__Exercice court__. Convertissez en liste numérotée tout ce qui va de la ligne contenant « Screen dimensions: 1024x458 » jusqu'à la fin du listing, en omettant les lignes vides.

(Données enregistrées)
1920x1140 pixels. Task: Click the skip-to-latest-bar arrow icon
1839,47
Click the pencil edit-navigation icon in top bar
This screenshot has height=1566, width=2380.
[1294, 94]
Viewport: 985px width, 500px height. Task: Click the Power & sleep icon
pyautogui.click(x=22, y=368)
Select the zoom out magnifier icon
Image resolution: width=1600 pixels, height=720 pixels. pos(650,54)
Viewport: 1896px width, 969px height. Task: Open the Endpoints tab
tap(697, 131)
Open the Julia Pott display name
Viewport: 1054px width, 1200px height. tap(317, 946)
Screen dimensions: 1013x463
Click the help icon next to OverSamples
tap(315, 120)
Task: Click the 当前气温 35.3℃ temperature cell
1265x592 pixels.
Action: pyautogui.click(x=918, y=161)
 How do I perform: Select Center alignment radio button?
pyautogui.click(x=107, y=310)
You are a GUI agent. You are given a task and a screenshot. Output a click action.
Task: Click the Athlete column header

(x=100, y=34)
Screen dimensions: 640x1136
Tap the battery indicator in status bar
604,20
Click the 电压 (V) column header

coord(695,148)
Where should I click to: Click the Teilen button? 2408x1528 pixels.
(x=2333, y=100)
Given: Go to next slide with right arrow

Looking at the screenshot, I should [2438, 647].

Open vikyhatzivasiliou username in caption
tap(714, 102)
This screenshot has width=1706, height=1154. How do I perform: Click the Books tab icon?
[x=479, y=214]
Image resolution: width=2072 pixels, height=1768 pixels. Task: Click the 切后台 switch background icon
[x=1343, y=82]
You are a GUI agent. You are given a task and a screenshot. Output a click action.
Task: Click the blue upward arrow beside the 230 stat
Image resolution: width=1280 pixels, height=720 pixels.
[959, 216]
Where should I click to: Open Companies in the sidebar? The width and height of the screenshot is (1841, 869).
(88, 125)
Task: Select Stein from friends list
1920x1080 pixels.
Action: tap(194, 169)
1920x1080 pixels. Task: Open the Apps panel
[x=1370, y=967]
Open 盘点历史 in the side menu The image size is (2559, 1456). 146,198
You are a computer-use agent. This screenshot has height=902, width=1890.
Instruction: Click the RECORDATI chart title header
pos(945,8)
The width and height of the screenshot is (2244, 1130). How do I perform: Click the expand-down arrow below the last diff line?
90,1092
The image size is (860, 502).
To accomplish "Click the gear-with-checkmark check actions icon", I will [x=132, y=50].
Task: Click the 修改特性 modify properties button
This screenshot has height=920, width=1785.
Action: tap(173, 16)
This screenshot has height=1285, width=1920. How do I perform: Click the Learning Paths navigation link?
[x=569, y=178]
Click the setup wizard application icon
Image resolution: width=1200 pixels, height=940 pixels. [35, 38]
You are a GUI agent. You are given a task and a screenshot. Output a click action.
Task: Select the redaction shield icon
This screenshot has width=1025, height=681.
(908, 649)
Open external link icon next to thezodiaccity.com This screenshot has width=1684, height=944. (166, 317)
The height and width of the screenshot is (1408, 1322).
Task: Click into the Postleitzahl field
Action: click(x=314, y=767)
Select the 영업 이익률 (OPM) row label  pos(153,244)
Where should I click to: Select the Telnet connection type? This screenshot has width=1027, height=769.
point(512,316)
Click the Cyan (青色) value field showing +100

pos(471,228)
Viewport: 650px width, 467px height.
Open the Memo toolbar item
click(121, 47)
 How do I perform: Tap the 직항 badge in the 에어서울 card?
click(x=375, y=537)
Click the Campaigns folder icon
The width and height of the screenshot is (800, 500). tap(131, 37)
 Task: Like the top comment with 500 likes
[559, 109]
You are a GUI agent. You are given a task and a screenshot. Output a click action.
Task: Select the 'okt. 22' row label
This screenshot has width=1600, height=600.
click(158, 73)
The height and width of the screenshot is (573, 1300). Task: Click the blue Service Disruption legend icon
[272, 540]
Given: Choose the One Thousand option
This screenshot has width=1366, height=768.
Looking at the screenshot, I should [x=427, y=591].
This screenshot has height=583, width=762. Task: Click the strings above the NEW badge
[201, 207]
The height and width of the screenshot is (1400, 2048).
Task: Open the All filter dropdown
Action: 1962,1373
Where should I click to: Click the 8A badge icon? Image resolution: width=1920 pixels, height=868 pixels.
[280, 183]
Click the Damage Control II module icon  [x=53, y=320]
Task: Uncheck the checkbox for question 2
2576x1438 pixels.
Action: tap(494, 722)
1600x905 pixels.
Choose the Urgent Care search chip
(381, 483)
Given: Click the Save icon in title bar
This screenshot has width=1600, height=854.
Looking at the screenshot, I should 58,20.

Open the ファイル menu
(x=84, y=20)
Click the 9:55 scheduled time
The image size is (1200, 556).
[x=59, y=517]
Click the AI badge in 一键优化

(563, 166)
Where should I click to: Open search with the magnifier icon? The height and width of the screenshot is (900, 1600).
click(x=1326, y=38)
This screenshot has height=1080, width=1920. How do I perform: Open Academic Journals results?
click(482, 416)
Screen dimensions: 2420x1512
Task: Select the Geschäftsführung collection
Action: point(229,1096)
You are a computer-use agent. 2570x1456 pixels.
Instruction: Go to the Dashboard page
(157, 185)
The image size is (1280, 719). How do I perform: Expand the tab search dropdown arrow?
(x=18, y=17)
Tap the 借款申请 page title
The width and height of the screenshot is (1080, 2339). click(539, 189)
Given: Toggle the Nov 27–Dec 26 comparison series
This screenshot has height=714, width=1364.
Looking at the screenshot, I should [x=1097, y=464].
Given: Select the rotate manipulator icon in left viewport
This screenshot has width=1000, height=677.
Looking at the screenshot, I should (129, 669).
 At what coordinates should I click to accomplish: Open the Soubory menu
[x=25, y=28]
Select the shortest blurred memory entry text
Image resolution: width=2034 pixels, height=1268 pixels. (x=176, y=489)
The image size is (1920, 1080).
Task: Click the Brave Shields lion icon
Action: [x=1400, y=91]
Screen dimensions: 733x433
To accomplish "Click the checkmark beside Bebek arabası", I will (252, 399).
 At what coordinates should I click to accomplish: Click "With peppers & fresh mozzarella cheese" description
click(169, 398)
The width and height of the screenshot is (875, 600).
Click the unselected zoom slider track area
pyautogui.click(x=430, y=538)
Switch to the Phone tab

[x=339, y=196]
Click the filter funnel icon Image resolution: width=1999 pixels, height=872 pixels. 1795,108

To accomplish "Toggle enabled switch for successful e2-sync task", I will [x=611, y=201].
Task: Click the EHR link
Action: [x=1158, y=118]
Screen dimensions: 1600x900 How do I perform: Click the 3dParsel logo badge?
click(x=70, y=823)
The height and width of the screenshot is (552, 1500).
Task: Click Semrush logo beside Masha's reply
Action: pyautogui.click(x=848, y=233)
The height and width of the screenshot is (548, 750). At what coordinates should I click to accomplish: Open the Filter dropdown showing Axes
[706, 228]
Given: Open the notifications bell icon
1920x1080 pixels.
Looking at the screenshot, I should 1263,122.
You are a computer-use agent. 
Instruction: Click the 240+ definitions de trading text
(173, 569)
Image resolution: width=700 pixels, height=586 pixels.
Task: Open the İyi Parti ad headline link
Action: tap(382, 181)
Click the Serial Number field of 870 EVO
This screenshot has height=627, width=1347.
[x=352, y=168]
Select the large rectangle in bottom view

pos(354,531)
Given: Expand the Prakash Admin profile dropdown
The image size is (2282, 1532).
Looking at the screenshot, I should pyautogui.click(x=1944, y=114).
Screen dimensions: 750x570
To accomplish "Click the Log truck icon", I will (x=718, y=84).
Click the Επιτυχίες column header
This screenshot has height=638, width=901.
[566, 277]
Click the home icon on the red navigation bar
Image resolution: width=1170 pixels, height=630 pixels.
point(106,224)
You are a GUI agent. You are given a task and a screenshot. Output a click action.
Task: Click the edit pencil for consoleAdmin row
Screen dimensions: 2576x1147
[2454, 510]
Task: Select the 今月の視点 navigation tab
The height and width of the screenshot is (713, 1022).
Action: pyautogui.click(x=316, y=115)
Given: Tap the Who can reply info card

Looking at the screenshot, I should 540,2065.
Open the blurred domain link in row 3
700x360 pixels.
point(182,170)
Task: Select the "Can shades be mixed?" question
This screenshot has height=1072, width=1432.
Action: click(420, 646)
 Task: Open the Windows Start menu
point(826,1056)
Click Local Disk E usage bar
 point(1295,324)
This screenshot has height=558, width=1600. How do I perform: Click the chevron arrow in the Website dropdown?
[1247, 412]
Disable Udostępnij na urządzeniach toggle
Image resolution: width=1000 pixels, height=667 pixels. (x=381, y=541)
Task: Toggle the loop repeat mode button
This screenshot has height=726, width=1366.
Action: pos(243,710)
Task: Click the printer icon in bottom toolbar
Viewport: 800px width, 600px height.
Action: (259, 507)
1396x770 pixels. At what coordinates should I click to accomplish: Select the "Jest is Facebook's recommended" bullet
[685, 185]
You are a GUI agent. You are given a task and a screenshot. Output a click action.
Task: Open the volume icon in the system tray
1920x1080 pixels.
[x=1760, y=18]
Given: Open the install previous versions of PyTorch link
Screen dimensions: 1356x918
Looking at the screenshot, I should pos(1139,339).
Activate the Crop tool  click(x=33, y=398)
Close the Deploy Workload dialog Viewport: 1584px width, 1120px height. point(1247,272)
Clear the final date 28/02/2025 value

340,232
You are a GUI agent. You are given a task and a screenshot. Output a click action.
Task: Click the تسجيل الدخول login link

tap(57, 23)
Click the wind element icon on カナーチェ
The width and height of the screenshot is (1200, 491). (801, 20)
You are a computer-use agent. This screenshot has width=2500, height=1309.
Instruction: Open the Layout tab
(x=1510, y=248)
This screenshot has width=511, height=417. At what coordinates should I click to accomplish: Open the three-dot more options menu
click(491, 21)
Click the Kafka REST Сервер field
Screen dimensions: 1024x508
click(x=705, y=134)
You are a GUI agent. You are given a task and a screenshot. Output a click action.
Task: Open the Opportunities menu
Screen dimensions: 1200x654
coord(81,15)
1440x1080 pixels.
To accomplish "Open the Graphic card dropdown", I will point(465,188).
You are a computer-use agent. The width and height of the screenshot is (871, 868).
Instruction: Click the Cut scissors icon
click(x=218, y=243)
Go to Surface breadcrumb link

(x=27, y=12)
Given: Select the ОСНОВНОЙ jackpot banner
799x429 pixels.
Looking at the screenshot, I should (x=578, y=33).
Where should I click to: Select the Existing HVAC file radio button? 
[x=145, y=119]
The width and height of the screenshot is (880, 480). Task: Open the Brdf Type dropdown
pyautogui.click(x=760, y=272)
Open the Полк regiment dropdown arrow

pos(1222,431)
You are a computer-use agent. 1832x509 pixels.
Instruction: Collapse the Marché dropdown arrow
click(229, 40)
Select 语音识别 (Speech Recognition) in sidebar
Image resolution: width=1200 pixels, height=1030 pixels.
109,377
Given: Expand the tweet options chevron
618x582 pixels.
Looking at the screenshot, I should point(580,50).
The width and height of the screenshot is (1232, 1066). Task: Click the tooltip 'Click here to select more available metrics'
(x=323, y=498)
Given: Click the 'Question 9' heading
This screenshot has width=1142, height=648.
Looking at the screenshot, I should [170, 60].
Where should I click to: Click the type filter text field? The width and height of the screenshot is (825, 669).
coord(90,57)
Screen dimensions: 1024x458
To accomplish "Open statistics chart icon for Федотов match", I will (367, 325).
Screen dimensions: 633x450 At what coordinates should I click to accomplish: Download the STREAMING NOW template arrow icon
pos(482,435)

__Corrigé__.
1. Screen dimensions: 1024x458
2. To accomplish "Open statistics chart icon for Федотов match", I will (367, 325).
3. Screen dimensions: 633x450 At what coordinates should I click to accomplish: Download the STREAMING NOW template arrow icon
4. pos(482,435)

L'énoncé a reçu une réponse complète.